- [Work task]: Quote word for word the lines starting at the line with "Image resolution: width=1568" and ending at the final line of the entries. Leave out any pictures.

-- Given data follows --

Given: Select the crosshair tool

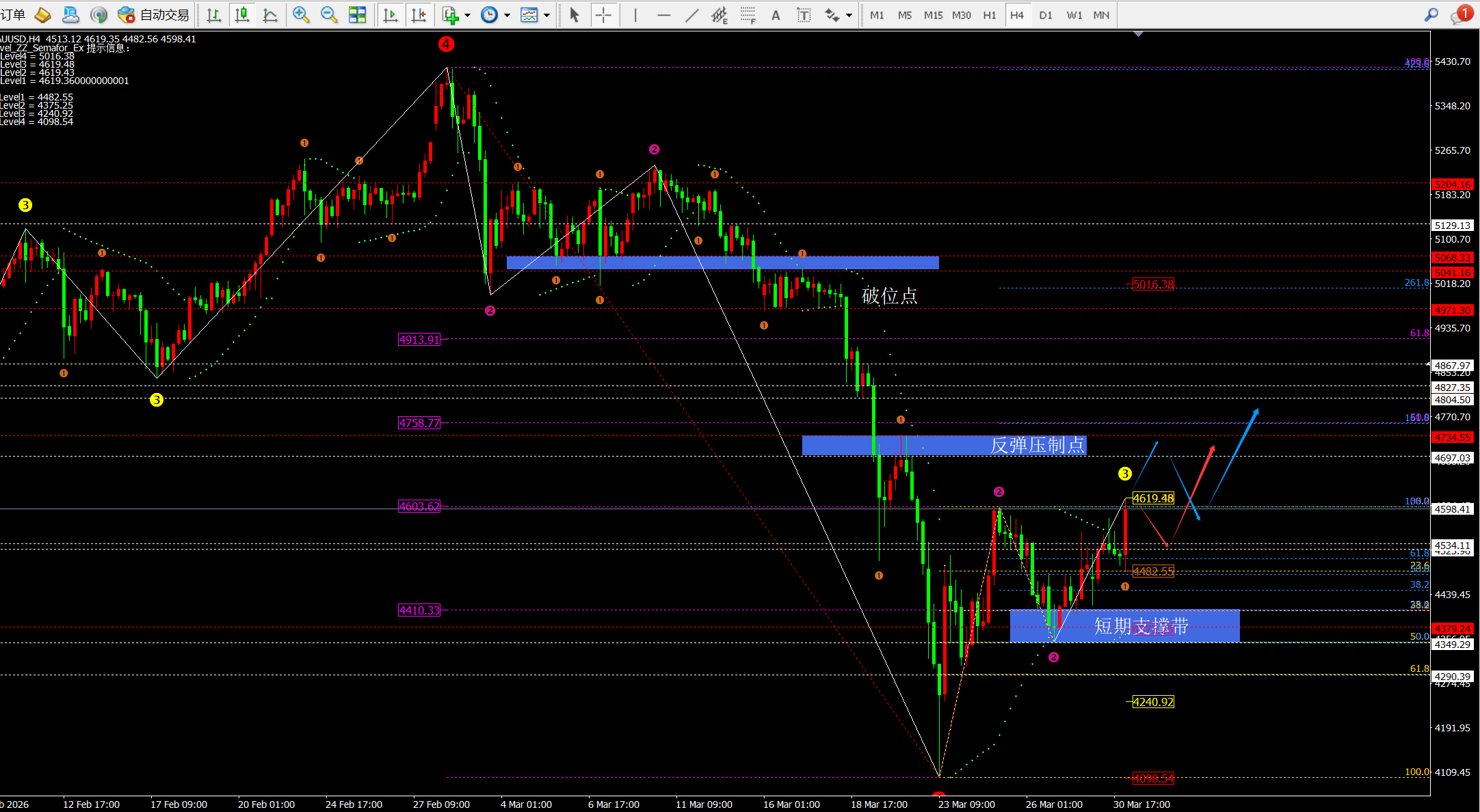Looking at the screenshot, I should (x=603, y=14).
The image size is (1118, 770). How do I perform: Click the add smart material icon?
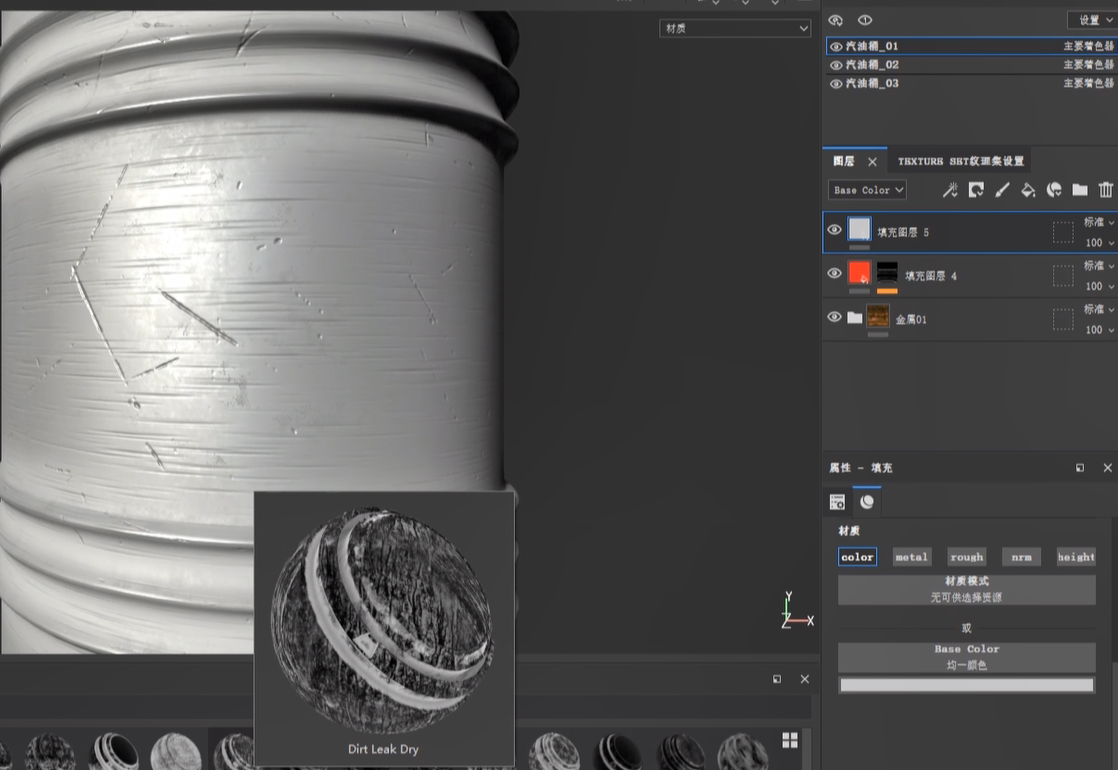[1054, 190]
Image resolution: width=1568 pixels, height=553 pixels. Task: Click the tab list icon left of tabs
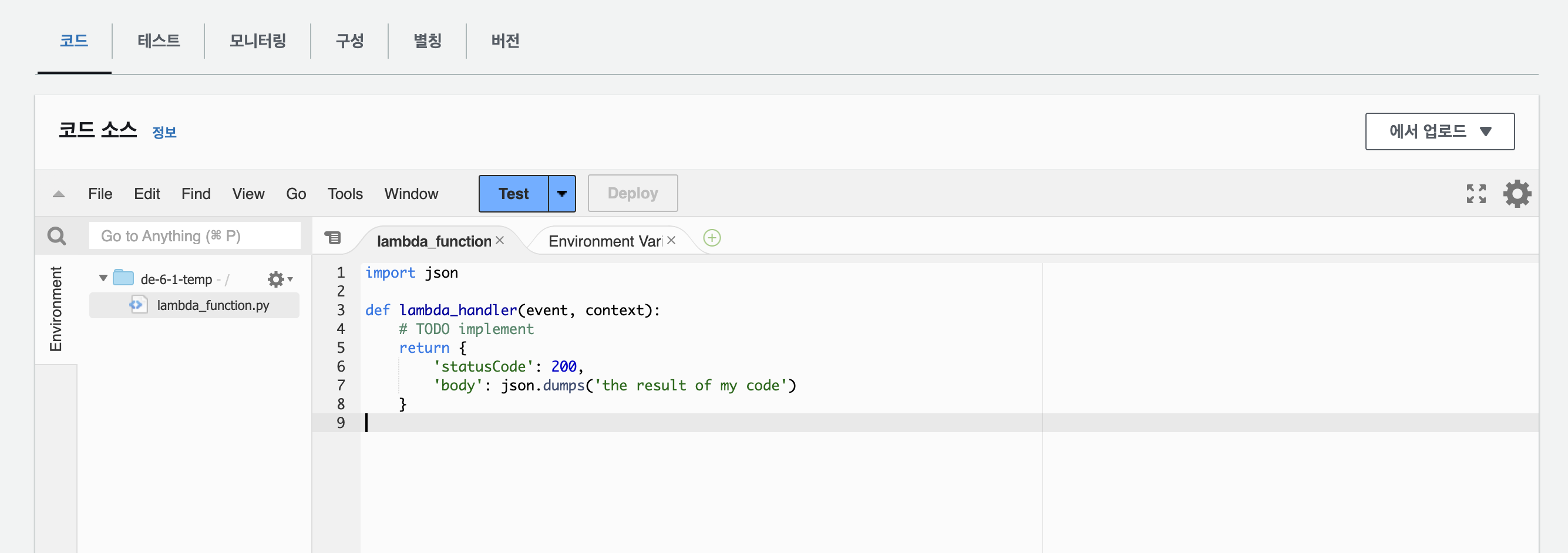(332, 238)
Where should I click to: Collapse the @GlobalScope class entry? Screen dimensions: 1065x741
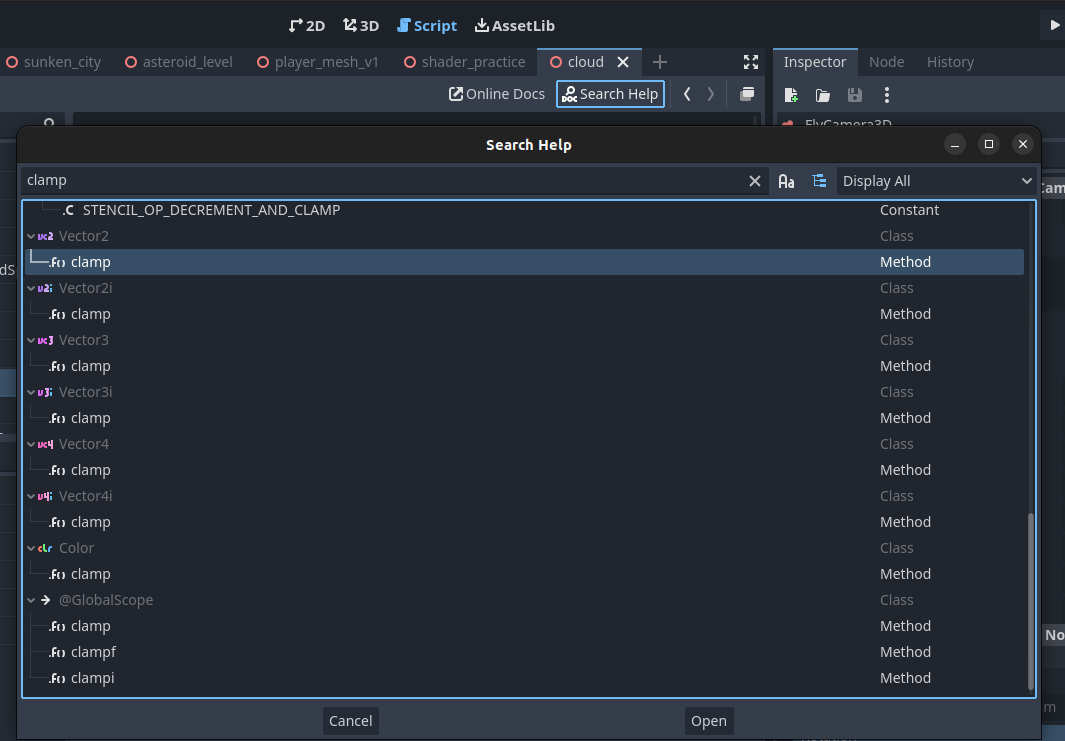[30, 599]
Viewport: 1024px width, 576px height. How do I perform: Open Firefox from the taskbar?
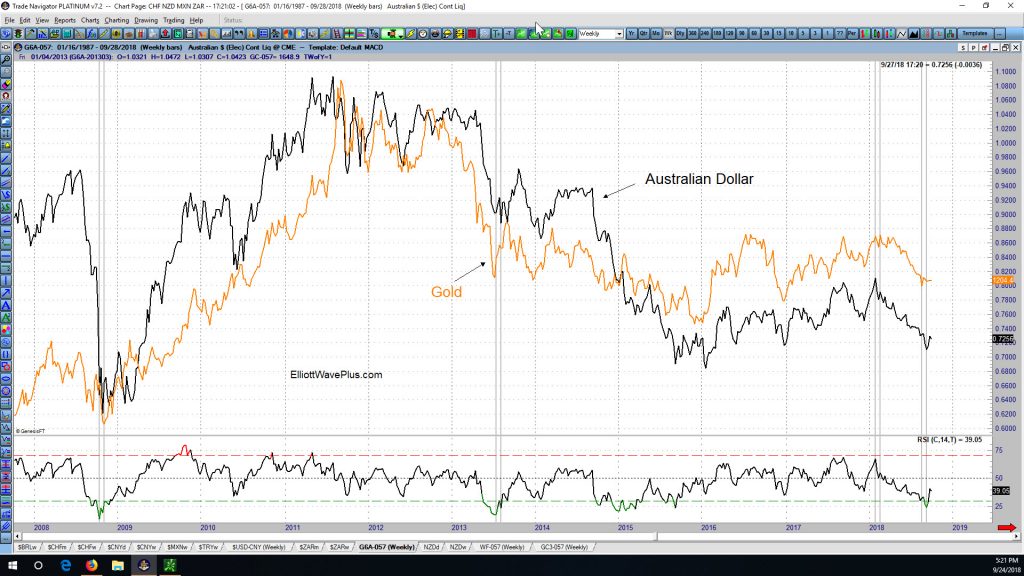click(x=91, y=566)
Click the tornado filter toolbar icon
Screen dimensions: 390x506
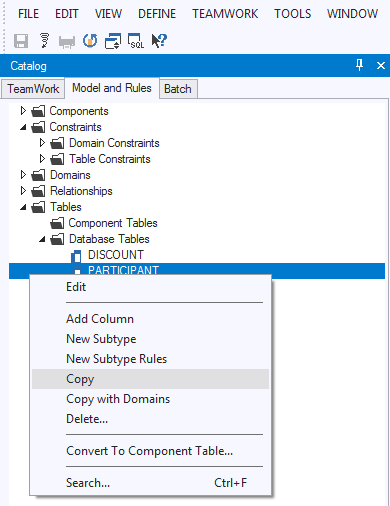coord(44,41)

-- Given data concluded --

- [Final answer]:
Image resolution: width=1568 pixels, height=553 pixels. Task: Click the tab list icon left of tabs
(332, 238)
Where should I click to: Collapse the @GlobalScope class entry? Screen dimensions: 1065x741
[30, 599]
Viewport: 1024px width, 576px height. How do I perform: Open Firefox from the taskbar?
click(x=91, y=566)
Click the tornado filter toolbar icon
Screen dimensions: 390x506
coord(44,41)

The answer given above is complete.